Aim of the exercise: Your copy should run exactly from the line containing "Screen dimensions: 1422x840" to the last line of the entries below, and it should include no pictures.

Screenshot grounding data
=======

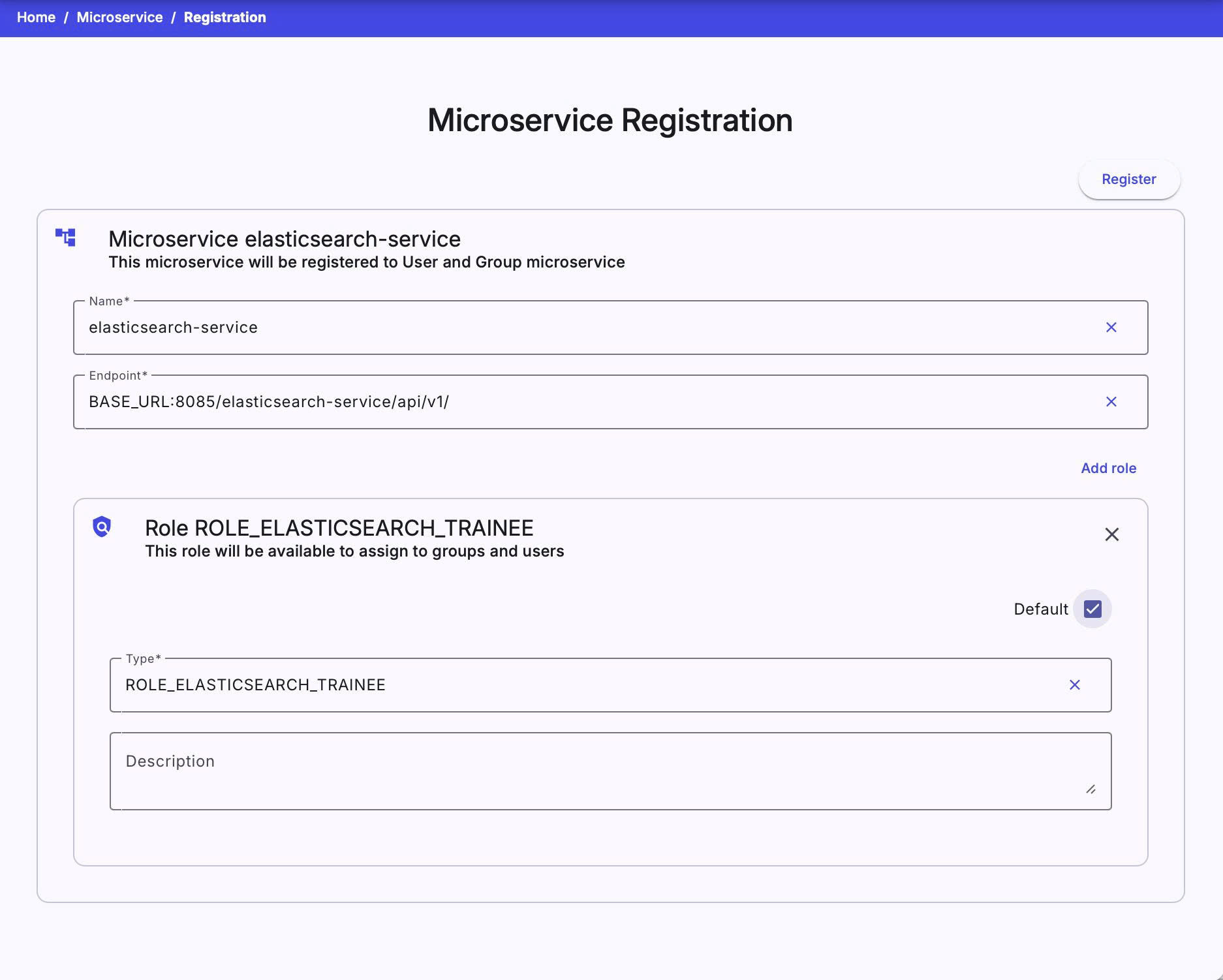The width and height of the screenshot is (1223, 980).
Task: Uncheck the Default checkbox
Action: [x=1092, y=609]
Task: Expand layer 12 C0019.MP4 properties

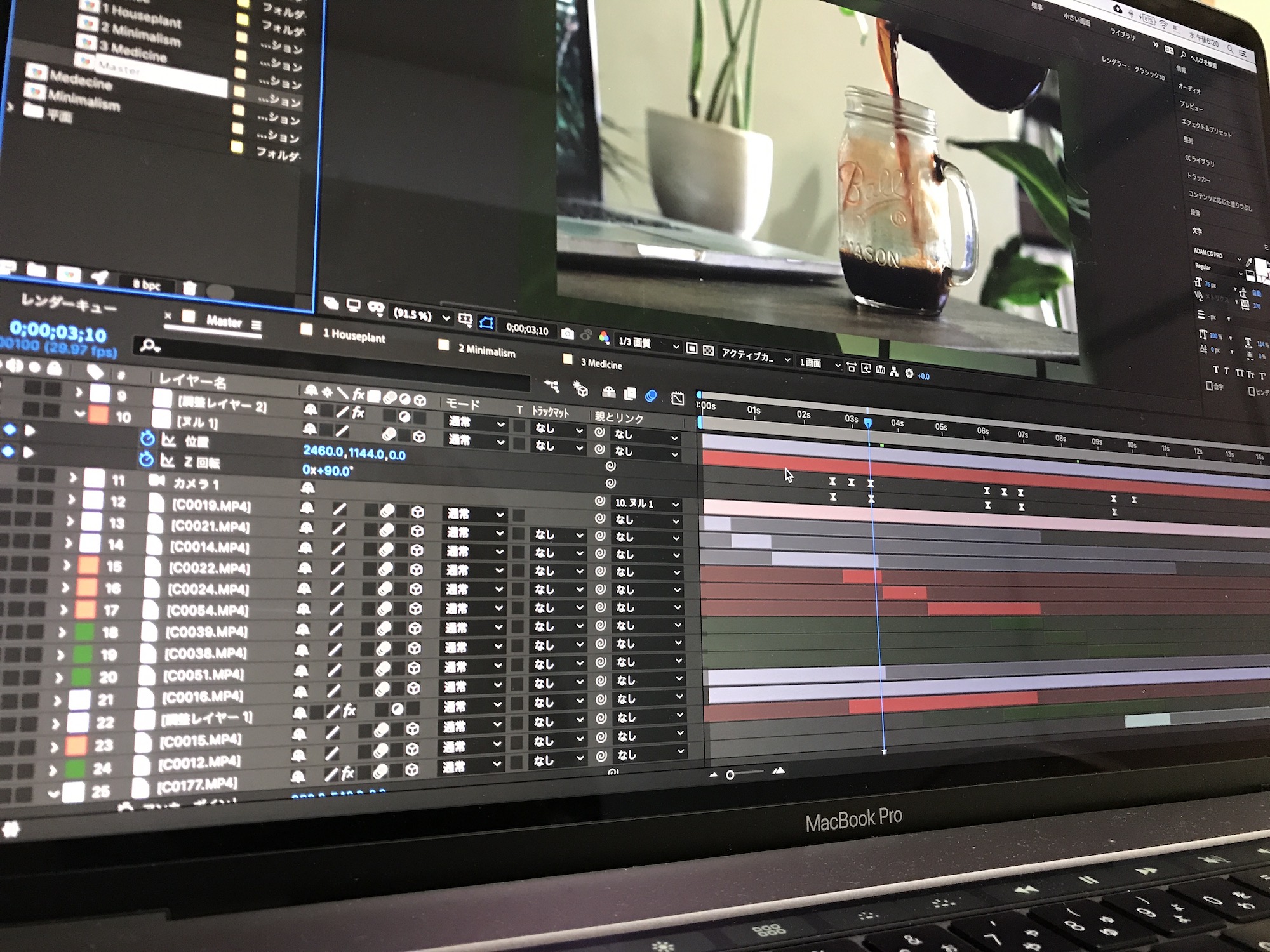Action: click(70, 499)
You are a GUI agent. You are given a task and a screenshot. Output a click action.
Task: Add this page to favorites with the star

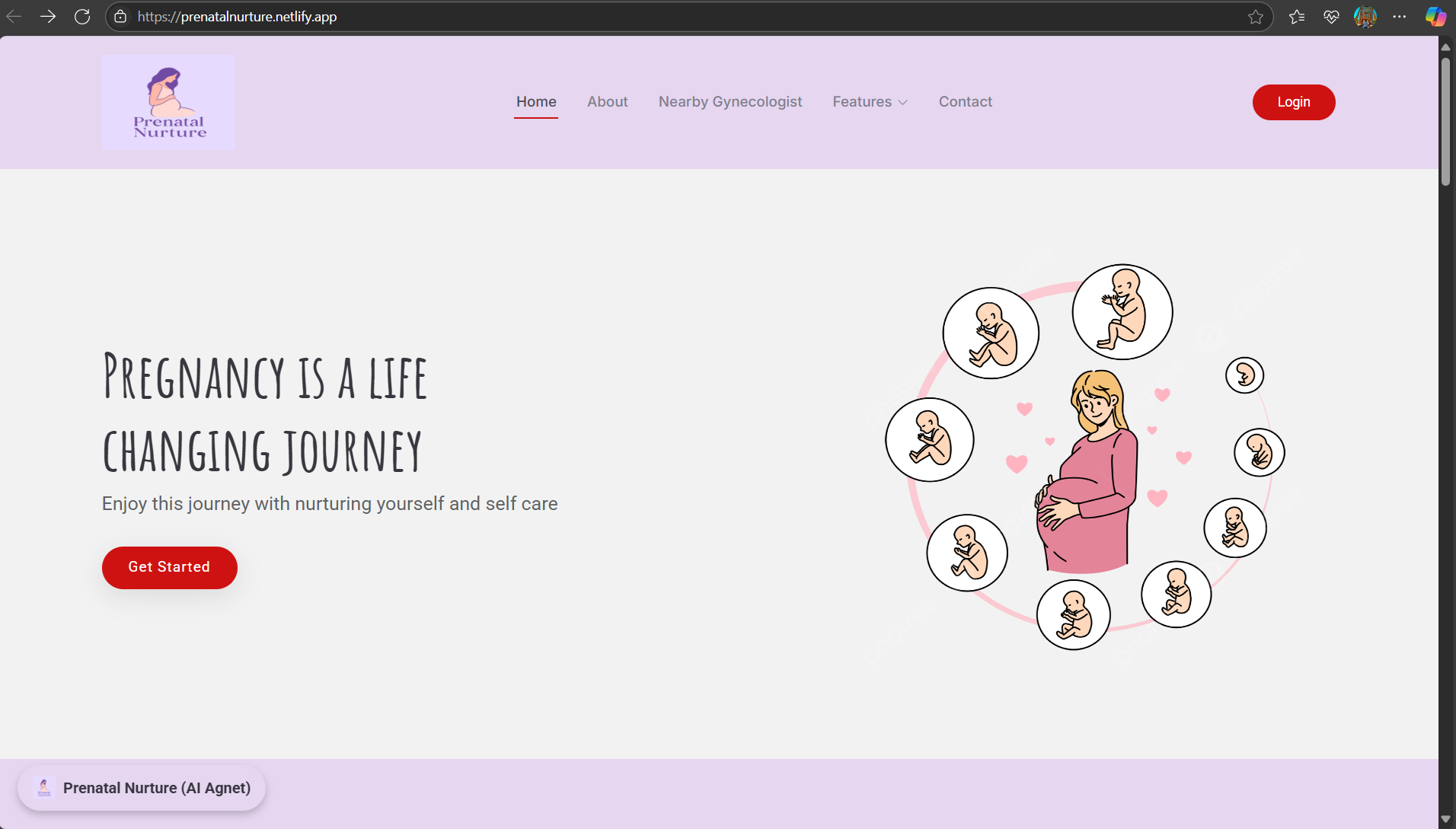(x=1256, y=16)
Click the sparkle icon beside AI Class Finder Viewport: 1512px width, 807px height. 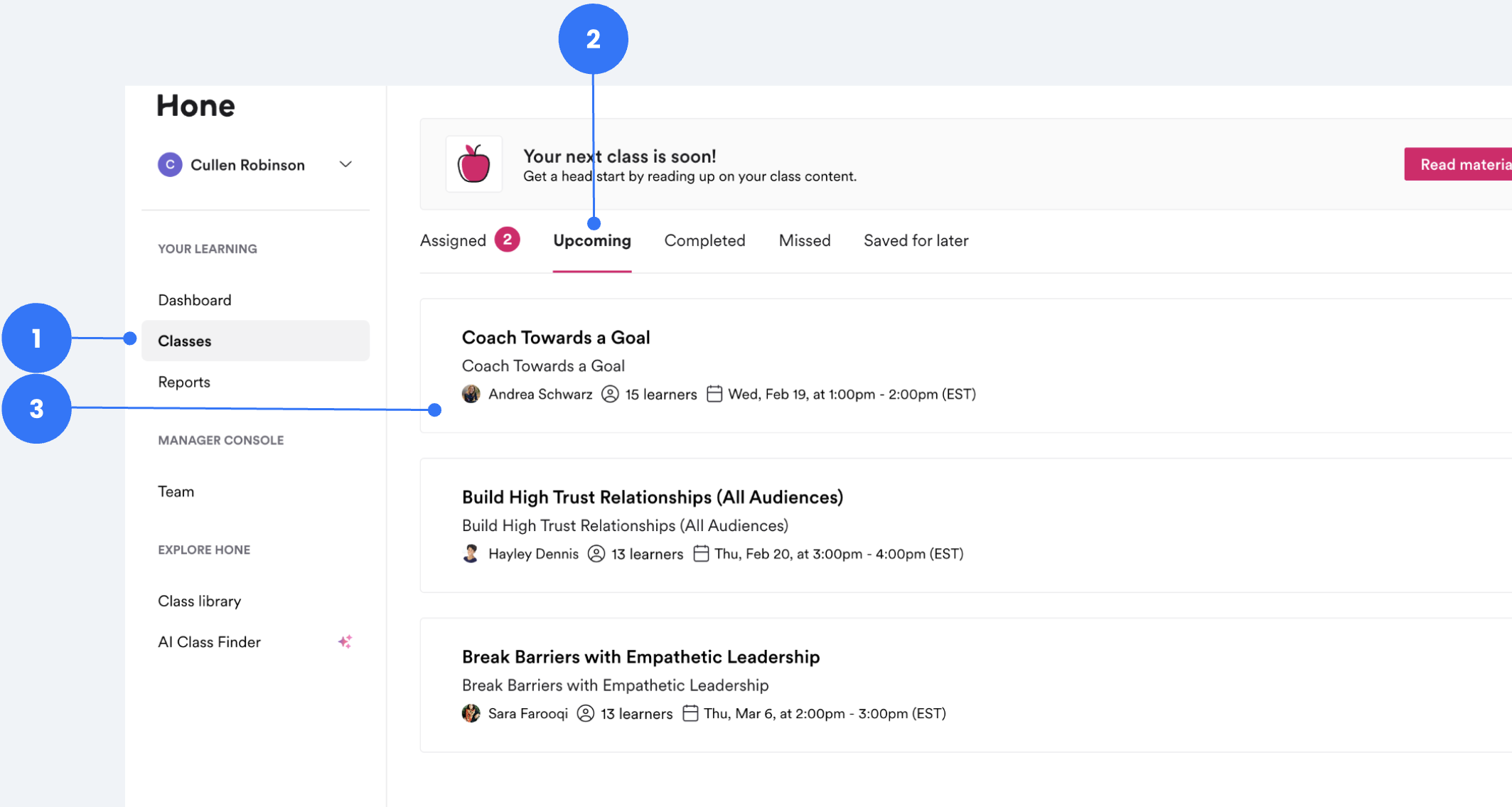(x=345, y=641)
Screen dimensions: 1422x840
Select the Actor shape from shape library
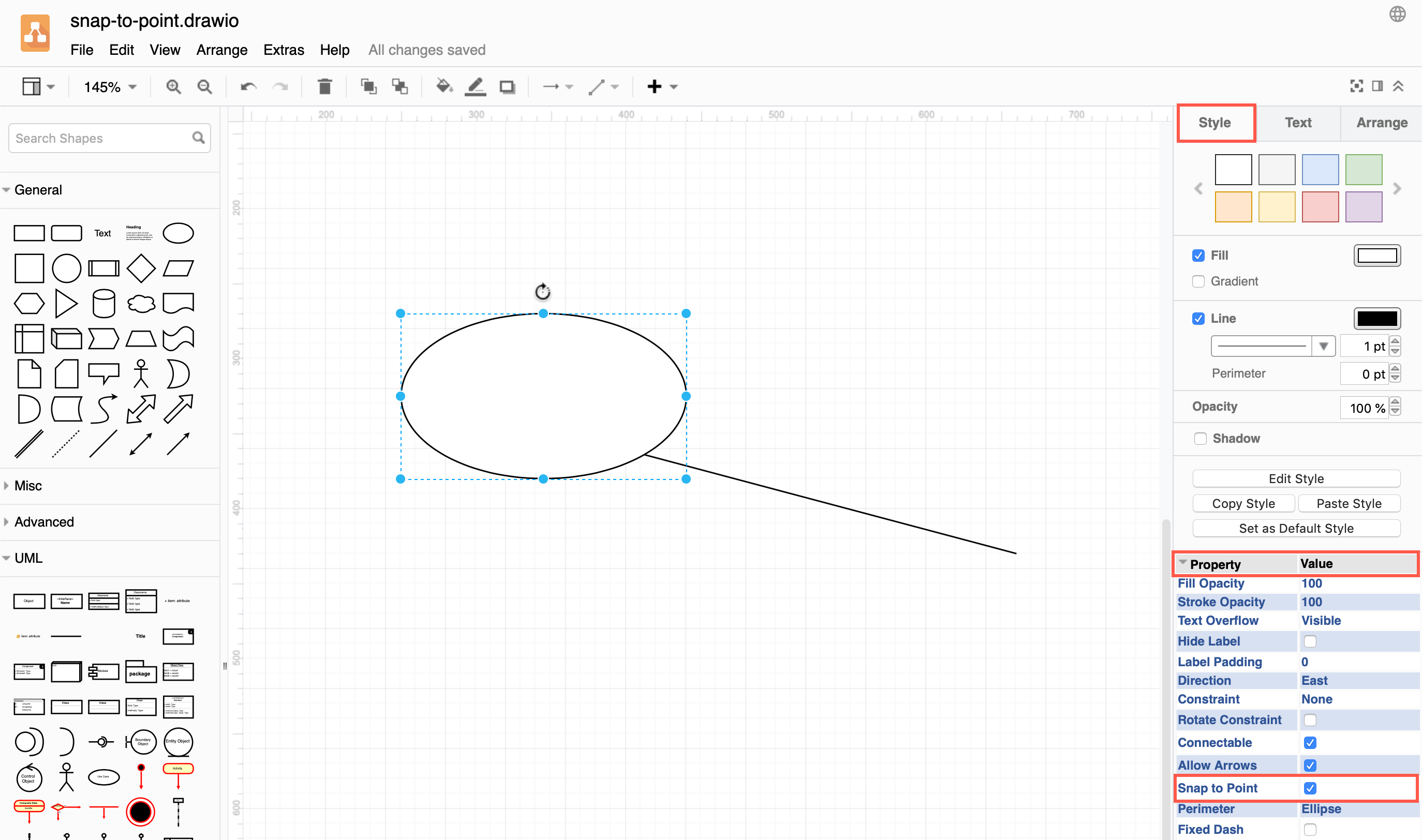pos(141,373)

=======

Solution for this exercise:
Screen dimensions: 1422x840
Select the Actor shape from shape library
pos(141,373)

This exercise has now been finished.